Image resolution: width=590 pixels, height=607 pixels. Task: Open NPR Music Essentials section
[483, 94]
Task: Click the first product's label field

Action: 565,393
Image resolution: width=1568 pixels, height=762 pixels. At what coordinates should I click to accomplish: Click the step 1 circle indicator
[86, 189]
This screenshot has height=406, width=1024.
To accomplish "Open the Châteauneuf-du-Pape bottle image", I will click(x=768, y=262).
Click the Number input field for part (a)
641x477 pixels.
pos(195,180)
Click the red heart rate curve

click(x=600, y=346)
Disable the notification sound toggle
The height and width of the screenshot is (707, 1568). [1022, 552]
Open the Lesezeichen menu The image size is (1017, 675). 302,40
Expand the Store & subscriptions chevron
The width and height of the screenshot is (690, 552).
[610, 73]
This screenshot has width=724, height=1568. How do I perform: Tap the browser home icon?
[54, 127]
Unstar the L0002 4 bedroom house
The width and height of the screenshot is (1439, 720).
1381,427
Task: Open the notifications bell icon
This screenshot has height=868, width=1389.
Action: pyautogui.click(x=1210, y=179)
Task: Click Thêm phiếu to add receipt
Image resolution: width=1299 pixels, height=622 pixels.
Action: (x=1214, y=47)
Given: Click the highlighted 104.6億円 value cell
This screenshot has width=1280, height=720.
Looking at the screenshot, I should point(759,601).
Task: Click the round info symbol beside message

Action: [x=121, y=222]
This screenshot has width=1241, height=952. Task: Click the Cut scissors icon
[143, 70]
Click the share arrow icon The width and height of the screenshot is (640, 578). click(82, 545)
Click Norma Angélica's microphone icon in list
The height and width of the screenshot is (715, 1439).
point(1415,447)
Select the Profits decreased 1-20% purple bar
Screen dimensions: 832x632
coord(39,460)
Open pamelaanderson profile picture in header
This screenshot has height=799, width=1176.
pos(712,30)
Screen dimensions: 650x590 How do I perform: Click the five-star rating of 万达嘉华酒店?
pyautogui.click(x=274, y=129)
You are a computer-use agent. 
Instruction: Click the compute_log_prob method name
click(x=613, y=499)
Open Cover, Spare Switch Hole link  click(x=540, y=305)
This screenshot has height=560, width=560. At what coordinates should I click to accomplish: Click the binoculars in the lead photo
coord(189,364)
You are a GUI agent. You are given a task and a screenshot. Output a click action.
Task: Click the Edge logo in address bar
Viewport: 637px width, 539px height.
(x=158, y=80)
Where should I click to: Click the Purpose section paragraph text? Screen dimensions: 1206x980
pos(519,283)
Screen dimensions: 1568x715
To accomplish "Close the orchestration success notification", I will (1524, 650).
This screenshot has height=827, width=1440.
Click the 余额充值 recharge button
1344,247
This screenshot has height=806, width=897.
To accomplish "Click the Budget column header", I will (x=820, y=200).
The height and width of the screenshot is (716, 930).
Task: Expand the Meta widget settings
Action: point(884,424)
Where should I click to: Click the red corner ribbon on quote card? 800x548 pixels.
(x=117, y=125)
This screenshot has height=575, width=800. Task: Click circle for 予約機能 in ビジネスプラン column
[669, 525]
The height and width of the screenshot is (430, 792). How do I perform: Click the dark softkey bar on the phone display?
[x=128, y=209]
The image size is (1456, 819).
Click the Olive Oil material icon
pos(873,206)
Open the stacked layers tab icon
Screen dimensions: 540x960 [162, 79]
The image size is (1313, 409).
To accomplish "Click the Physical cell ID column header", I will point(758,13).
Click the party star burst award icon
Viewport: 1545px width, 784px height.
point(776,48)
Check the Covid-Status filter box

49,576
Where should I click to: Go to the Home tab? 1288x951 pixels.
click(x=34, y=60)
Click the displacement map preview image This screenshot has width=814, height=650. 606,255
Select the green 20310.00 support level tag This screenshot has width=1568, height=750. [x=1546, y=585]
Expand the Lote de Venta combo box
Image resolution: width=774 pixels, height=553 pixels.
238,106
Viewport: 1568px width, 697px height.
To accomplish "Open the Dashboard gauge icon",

> [What is needed]:
Search each line of the entries for the string "cell", then say how many lines have it. Reply with the number only.

> [Result below]:
2